Also ich hab mir immer noch keinen Paypal Account angelegt.. vielleicht mach ich das die Tage wirklich, schließlich wurde die Aktion ja verlängert.

Ich dachte auch das das Überweisen/Füllen des Paypal-Kontos den Zeitraum einer normalen Überweisung in Anspruch nimmt, und das können bei meiner Bank gerne mal sechs bis 12 Stunden werden, so war mir das dann doch zu lange.

Kann mir vielleicht noch mal jemand den Unterschied zwischen "free as in speech" und "free as in beer" erklären? Meinen die damit das es nur ein Rezept umsonst gibt ich mir nach diesem aber ein Bier brauen darf, sprich das Spiel dann aus den Quellen Compilieren müsste?
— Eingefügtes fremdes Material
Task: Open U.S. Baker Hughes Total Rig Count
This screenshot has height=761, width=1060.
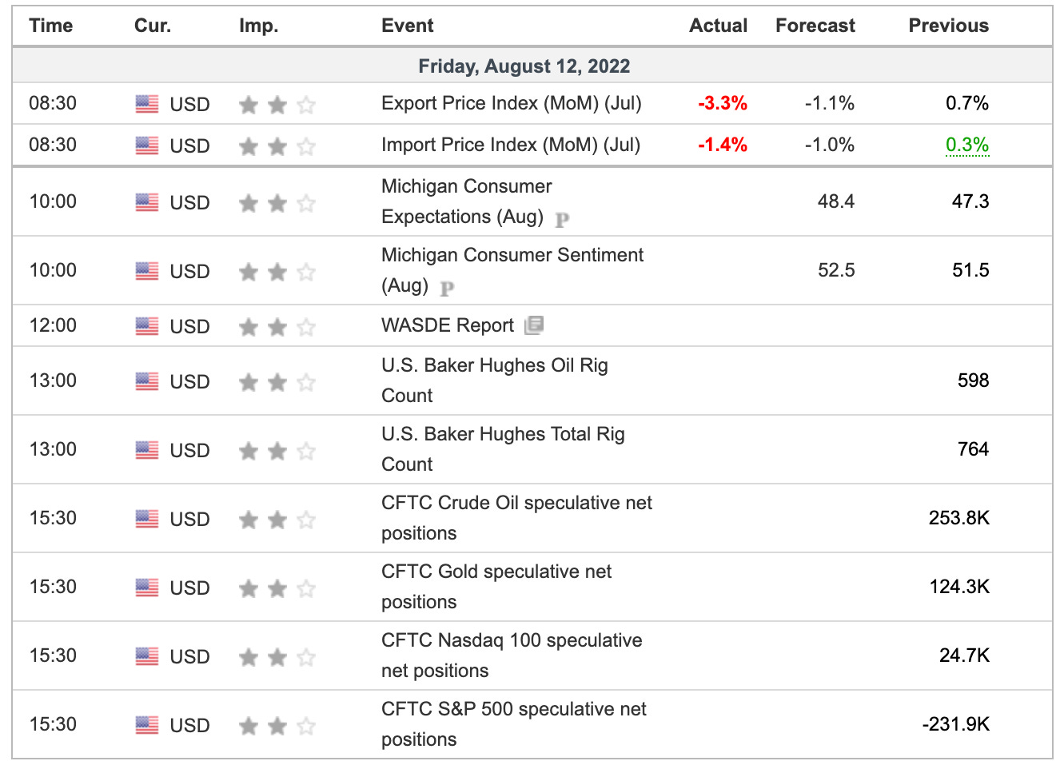Action: [503, 448]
Na ja ist eigentlich auch egal, ich finde die Aktion bisher sehr, sehr gelungen... es freut mich das sie damit so viel Erfolg hatten. Schade finde ich nur das jetzt anscheinend die Samorost 2 Entwickler leer ausgegangen sind. :D

----------

## Necoro

'free as in free speech' meint: Komplett frei: Du kannst damit machen was du willst (OpenSource halt)
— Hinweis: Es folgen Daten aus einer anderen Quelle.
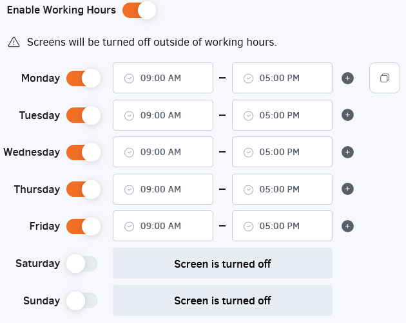Add another time slot for Monday
The width and height of the screenshot is (406, 323).
coord(347,78)
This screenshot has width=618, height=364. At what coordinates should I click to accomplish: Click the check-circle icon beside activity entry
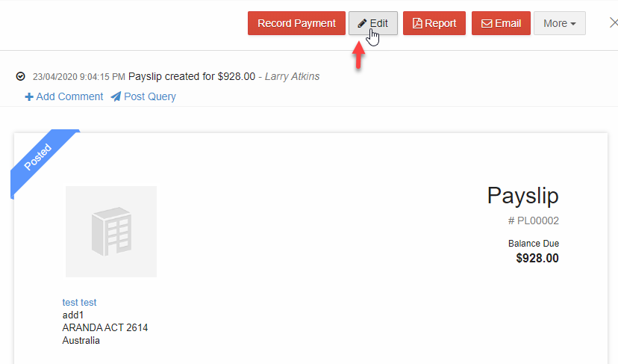pos(20,76)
'free as in free beer' meint: 'So frei wie Freibier' - also nur gratis (Freeware halt)

----------

## STiGMaTa_ch

Wie gesagt... nur der Code ist OpenSource...

http://www.wolfire.com/humble

 *Quote:*   

> 
> 
> [...]
> 
> It is the underlying code that will be made available to everyone.
> ...

 

http://blog.wolfire.com/2010/05/Lugaru-goes-open-source

 *Quote:*   

> 
> 
> [...]
> 
> We are releasing the source code under the General Public License(GPL),
> ...

 

Und das selbe für Penumbra

http://frictionalgames.blogspot.com/2010/05/penumbra-overture-goes-open-source.html

 *Quote:*   

> 
> 
> [...]
> 
> All assets (except a few that are part of the engine) are still under the same copyright as before. The thing that is free is the source code for the executable which is now released under the GPL version 3 licence.
> ...

 

Lieber Gruss

STiGMaTa

----------

## Necoro

Pff ... sich bei den Quellen zu informieren ist doch Cheating  :Razz: 

----------